Faire confiance, voilà le vrai courage, aujourd’hui. Il ne s’agit pas d’une confiance aveugle et naïve, mais d’une confiance exigeante. Alors, frères et sœurs, croyants de toutes religions, agnostiques ou bien athées empli de convictions humanistes, il nous appartient de faire face à la peur, à la méfiance et à la mécréance. Tout d’abord en nous efforçant d’être meilleurs, plus vrais, plus cohérents, là où nous sommes. Et, dans le même temps, en franchissant les frontières de nos communautés, de nos certitudes, en osant la rencontre avec ceux qui ne croient pas de la même façon. Il y a sans doute bien longtemps que nous faisons cela, ici, à Grenoble, comme dans d’autres lieux en France, entre responsables religieux et spirituels. Mais, on peut le voir, ce n’est pas suffisant. Nous pourrions nous contenter de nous faire plaisir en prononçant de beaux discours. Il est de notre responsabilité de poser aussi des actes et d’exhorter tous les membres de nos communautés, et notamment les familles, et tout particulièrement les jeunes, à changer de regard sur ceux qui ne croient pas comme eux.

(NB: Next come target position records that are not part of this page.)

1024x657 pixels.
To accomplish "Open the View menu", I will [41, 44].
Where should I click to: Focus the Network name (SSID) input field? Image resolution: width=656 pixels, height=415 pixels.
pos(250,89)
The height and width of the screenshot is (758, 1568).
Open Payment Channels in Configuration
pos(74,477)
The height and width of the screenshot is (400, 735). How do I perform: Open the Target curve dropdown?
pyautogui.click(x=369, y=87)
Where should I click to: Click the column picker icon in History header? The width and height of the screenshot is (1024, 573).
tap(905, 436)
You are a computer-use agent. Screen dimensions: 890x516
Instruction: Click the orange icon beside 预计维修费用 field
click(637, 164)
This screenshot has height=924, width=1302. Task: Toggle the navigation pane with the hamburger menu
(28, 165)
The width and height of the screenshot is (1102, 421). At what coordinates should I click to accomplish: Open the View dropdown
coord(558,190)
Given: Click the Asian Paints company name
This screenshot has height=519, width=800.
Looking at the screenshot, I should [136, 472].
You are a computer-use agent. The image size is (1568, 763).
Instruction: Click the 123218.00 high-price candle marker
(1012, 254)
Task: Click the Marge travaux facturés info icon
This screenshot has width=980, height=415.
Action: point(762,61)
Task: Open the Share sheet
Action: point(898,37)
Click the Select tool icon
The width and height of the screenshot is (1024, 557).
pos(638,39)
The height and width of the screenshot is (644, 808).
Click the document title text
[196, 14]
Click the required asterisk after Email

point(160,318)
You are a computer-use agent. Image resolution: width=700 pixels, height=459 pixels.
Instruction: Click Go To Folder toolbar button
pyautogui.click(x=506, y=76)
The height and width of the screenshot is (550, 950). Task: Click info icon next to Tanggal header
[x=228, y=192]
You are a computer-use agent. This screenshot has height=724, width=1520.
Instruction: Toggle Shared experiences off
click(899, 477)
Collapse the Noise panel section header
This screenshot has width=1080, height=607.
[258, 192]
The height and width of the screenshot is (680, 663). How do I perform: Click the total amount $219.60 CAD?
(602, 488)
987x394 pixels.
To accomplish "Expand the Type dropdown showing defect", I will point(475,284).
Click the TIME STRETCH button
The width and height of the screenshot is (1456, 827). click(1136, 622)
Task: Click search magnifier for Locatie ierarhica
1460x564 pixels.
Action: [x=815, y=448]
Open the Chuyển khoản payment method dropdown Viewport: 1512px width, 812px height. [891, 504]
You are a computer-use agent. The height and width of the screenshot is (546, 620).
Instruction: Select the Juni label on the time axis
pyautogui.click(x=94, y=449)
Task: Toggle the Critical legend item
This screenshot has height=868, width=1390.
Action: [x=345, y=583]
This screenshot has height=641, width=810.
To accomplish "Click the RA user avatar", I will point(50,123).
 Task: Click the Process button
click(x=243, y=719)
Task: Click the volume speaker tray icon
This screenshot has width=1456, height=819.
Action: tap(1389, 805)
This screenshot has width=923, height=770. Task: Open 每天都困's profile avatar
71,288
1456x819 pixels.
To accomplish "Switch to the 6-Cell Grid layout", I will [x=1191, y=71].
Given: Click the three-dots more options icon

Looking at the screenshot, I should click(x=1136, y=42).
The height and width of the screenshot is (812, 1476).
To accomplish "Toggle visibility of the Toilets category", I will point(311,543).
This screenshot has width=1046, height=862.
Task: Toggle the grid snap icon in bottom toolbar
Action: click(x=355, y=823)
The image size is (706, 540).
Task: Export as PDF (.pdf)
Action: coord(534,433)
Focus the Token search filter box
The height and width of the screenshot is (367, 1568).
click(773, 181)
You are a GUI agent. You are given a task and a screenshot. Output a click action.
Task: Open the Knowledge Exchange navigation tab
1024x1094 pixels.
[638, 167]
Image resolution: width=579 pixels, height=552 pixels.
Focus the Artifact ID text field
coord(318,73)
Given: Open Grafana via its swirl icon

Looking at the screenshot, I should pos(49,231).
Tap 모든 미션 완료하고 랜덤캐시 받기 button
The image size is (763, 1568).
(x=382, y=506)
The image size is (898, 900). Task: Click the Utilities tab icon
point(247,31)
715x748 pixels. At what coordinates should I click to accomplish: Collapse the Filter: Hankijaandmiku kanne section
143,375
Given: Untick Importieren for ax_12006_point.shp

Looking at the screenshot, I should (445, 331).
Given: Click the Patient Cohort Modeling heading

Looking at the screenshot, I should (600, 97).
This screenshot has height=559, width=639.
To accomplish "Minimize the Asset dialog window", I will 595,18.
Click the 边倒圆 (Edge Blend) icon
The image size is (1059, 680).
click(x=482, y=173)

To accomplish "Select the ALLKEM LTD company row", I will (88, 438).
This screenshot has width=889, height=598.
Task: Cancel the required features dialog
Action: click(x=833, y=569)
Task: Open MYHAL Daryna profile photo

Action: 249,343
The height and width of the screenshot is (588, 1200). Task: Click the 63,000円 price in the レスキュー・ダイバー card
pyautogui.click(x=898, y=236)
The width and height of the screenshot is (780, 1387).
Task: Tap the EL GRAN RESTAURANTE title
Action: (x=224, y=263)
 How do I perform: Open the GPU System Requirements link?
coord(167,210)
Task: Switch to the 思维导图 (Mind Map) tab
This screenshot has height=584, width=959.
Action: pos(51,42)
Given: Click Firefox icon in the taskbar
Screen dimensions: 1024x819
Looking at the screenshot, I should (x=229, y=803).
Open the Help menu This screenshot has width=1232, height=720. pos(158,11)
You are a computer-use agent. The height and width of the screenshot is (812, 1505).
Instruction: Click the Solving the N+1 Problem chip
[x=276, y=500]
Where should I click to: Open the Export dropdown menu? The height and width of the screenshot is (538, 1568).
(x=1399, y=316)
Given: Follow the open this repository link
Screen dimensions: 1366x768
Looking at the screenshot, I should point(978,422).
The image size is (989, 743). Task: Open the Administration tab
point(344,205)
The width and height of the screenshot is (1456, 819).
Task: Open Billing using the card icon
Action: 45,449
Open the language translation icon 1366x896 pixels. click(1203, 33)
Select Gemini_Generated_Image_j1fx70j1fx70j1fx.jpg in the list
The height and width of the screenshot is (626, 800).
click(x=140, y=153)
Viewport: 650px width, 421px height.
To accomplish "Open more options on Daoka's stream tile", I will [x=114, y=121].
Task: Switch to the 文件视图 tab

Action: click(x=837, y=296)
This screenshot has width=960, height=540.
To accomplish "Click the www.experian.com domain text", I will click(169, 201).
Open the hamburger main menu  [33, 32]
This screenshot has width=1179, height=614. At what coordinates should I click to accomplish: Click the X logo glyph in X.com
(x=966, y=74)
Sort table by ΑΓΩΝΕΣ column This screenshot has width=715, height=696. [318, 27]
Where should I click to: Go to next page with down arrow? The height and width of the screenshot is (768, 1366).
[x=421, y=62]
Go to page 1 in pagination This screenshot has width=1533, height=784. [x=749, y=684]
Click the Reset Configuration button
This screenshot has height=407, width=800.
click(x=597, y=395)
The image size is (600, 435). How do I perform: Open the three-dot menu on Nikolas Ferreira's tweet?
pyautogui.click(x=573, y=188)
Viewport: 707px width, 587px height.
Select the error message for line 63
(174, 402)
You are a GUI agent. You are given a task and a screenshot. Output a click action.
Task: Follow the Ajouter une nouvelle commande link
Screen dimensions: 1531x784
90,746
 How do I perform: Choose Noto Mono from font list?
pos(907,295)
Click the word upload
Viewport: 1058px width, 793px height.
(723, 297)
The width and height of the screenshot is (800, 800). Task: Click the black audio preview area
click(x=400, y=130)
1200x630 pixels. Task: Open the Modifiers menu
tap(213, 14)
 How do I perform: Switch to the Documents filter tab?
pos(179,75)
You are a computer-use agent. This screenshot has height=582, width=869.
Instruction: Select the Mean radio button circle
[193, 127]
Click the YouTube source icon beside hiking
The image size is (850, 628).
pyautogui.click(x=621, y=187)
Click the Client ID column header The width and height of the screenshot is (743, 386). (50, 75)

Oui, il nous faut agir pour que tout un chacun puisse découvrir que la foi, c’est d’abord de la confiance, et que le vrai courage, c’est celui de l’ouverture à celui qui n’est pas comme nous. C’est ainsi, et seulement ainsi que nous pourrons découvrir cette valeur essentielle que nous partageons tous et qui est l’espérance en un monde meilleur… un monde qui est à bâtir, dès aujourd’hui, tous ensemble.